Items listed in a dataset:
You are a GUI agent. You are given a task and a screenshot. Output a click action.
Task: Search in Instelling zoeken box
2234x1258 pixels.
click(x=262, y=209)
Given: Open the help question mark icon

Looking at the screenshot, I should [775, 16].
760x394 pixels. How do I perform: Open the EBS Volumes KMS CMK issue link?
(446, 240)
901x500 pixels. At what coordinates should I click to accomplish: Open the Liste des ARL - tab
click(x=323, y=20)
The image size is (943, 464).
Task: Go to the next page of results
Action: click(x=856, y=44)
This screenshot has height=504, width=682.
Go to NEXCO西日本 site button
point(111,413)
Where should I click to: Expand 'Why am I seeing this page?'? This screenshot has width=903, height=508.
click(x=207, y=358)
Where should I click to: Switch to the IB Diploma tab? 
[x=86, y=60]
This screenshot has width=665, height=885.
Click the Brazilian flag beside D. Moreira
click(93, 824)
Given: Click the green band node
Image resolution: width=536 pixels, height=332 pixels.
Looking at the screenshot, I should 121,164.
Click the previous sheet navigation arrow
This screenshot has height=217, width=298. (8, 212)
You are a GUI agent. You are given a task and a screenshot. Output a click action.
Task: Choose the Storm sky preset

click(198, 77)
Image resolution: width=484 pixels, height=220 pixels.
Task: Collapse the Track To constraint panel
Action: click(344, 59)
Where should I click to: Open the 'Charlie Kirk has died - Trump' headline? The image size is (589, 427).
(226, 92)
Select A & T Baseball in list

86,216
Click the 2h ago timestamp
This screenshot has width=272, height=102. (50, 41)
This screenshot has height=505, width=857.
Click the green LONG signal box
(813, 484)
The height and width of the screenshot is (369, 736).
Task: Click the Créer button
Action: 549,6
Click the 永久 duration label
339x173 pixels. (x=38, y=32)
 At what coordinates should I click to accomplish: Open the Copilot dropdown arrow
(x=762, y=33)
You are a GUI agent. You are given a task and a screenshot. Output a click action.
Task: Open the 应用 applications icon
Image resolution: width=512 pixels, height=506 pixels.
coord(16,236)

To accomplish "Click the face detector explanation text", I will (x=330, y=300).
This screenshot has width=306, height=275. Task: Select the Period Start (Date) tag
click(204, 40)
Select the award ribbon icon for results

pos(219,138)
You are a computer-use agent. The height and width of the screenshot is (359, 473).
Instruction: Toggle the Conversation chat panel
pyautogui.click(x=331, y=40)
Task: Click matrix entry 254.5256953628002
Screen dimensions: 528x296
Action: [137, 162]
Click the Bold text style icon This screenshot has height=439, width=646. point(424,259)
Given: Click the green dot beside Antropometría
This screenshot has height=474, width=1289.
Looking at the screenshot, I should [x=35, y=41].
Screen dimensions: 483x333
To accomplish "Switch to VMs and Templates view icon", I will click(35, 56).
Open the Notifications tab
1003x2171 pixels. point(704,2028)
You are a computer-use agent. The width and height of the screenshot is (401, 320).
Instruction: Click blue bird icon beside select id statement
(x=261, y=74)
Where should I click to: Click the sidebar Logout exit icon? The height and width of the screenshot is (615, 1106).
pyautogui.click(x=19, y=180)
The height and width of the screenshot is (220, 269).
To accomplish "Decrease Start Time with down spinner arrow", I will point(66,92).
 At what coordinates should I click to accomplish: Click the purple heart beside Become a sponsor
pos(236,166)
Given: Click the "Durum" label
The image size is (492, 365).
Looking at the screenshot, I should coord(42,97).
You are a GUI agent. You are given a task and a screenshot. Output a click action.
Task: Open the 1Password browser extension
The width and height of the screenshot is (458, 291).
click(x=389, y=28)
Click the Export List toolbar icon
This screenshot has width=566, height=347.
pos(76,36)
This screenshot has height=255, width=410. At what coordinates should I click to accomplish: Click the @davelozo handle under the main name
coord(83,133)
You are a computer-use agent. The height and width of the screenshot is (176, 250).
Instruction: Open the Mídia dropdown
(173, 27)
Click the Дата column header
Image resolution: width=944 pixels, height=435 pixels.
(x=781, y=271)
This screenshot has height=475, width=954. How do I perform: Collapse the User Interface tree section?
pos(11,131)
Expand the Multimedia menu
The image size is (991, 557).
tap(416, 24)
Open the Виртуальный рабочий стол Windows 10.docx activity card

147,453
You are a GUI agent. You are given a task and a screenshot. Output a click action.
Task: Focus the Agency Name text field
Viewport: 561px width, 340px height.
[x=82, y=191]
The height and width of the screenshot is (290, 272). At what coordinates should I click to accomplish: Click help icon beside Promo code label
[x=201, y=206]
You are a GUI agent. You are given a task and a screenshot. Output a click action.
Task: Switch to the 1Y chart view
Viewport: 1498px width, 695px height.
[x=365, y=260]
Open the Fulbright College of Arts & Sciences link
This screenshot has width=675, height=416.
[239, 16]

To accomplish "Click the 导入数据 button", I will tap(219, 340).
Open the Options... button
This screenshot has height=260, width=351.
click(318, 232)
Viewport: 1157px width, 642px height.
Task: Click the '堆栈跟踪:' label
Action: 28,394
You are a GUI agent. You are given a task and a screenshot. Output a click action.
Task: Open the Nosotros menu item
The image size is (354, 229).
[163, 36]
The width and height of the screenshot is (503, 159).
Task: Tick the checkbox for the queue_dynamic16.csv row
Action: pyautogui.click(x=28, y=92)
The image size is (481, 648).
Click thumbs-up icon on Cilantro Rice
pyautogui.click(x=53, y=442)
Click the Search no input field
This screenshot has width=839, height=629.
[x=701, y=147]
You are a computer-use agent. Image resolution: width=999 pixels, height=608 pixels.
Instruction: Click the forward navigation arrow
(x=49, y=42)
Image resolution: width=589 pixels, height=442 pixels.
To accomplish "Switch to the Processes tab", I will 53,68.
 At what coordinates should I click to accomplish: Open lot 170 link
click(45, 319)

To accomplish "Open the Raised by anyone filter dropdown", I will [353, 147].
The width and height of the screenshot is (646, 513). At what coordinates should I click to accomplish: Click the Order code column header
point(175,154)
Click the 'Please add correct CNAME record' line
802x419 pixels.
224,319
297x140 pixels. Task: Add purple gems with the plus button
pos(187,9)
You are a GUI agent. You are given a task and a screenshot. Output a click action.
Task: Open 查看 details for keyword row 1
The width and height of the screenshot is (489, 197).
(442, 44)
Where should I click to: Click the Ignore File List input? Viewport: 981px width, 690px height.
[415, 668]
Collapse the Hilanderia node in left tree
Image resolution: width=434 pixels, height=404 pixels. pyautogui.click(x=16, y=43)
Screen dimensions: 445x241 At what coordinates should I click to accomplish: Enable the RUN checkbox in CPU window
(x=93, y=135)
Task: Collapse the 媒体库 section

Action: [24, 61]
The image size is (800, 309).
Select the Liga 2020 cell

Exercise requirements: Start with the line above that contains "Where should I click to: Switch" and end with the line that contains "is (359, 473).". Write out those lines exactly, and only those.

Your solution:
Where should I click to: Switch to the IB Diploma tab? 
[x=86, y=60]
This screenshot has width=665, height=885.
Click the Brazilian flag beside D. Moreira
click(93, 824)
Given: Click the green band node
Image resolution: width=536 pixels, height=332 pixels.
Looking at the screenshot, I should 121,164.
Click the previous sheet navigation arrow
This screenshot has height=217, width=298. (8, 212)
You are a GUI agent. You are given a task and a screenshot. Output a click action.
Task: Choose the Storm sky preset

click(198, 77)
Image resolution: width=484 pixels, height=220 pixels.
Task: Collapse the Track To constraint panel
Action: click(344, 59)
Where should I click to: Open the 'Charlie Kirk has died - Trump' headline? The image size is (589, 427).
(226, 92)
Select A & T Baseball in list

86,216
Click the 2h ago timestamp
This screenshot has width=272, height=102. (50, 41)
This screenshot has height=505, width=857.
Click the green LONG signal box
(813, 484)
The height and width of the screenshot is (369, 736).
Task: Click the Créer button
Action: 549,6
Click the 永久 duration label
339x173 pixels. (x=38, y=32)
 At what coordinates should I click to accomplish: Open the Copilot dropdown arrow
(x=762, y=33)
You are a GUI agent. You are given a task and a screenshot. Output a click action.
Task: Open the 应用 applications icon
Image resolution: width=512 pixels, height=506 pixels.
coord(16,236)

To accomplish "Click the face detector explanation text", I will (x=330, y=300).
This screenshot has width=306, height=275. Task: Select the Period Start (Date) tag
click(204, 40)
Select the award ribbon icon for results

pos(219,138)
You are a computer-use agent. The height and width of the screenshot is (359, 473).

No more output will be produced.